━━ Information shown

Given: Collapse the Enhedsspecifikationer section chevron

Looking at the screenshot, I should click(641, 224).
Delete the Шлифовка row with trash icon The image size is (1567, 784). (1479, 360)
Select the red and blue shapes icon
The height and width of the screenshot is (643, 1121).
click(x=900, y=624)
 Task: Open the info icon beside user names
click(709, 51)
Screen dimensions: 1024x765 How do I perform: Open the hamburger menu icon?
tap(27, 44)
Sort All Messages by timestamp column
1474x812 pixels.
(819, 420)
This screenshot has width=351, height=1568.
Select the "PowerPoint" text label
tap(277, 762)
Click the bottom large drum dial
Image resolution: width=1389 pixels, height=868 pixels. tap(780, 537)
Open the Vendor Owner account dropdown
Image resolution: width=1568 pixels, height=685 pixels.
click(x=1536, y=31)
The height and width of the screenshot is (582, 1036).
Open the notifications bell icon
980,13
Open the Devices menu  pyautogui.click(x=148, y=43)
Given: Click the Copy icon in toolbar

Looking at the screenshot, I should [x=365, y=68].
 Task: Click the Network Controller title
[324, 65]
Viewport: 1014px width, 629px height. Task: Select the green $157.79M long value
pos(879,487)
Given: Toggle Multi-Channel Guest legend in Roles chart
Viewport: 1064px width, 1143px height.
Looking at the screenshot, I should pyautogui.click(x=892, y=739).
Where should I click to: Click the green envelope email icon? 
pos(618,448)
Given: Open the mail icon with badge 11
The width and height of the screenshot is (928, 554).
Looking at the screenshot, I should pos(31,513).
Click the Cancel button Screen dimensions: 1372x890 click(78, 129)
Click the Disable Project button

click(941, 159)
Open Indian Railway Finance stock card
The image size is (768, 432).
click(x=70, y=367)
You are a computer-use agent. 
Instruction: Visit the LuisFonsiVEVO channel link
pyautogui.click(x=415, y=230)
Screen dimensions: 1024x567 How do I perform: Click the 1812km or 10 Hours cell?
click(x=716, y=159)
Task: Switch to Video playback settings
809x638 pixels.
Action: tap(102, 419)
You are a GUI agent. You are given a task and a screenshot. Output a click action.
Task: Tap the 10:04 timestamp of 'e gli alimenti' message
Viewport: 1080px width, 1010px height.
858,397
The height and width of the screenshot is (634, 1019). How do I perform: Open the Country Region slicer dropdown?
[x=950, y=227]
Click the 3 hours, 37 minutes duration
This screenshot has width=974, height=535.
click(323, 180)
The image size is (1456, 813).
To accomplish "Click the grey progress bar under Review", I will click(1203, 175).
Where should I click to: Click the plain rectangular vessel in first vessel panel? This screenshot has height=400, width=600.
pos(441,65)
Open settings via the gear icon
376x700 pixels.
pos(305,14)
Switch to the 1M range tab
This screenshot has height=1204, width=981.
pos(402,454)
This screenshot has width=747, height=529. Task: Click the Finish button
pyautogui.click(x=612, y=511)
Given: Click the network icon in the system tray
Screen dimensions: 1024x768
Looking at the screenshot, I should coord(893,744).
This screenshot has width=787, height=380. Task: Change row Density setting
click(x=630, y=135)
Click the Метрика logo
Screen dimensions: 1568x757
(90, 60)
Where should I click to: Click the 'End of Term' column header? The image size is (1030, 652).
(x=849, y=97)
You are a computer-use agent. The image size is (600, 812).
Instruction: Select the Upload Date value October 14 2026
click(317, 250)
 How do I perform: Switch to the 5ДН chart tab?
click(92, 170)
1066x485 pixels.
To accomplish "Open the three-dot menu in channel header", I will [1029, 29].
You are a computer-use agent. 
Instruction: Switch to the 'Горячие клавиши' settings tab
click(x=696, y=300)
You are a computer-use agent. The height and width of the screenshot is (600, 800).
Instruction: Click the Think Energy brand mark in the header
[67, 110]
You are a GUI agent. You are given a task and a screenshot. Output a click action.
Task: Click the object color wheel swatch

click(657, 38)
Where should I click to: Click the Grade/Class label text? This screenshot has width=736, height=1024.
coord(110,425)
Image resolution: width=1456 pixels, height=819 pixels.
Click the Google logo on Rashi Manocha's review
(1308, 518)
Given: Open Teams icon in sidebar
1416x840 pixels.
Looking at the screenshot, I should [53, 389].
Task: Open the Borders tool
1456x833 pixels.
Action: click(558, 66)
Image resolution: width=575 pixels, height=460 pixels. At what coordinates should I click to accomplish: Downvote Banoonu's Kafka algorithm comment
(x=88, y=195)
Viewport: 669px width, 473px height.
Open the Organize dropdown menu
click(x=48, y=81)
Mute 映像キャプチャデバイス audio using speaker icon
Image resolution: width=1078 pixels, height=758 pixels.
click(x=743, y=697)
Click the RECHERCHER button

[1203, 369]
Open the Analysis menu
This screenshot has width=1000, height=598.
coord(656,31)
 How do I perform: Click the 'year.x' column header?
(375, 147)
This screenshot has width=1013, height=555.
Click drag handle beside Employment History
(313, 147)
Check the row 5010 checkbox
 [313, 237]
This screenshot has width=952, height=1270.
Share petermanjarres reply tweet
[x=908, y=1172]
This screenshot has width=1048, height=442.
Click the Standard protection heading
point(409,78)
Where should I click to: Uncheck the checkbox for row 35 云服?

━━━━

> _Work to be completed_:
Filter the data for the string "computer" and copy every line that has it.

> _Answer below_:
You are a computer-use agent. 
You are a computer-use agent. The image size is (600, 812).
You are a computer-use agent. 
You are a computer-use agent. The height and width of the screenshot is (600, 800).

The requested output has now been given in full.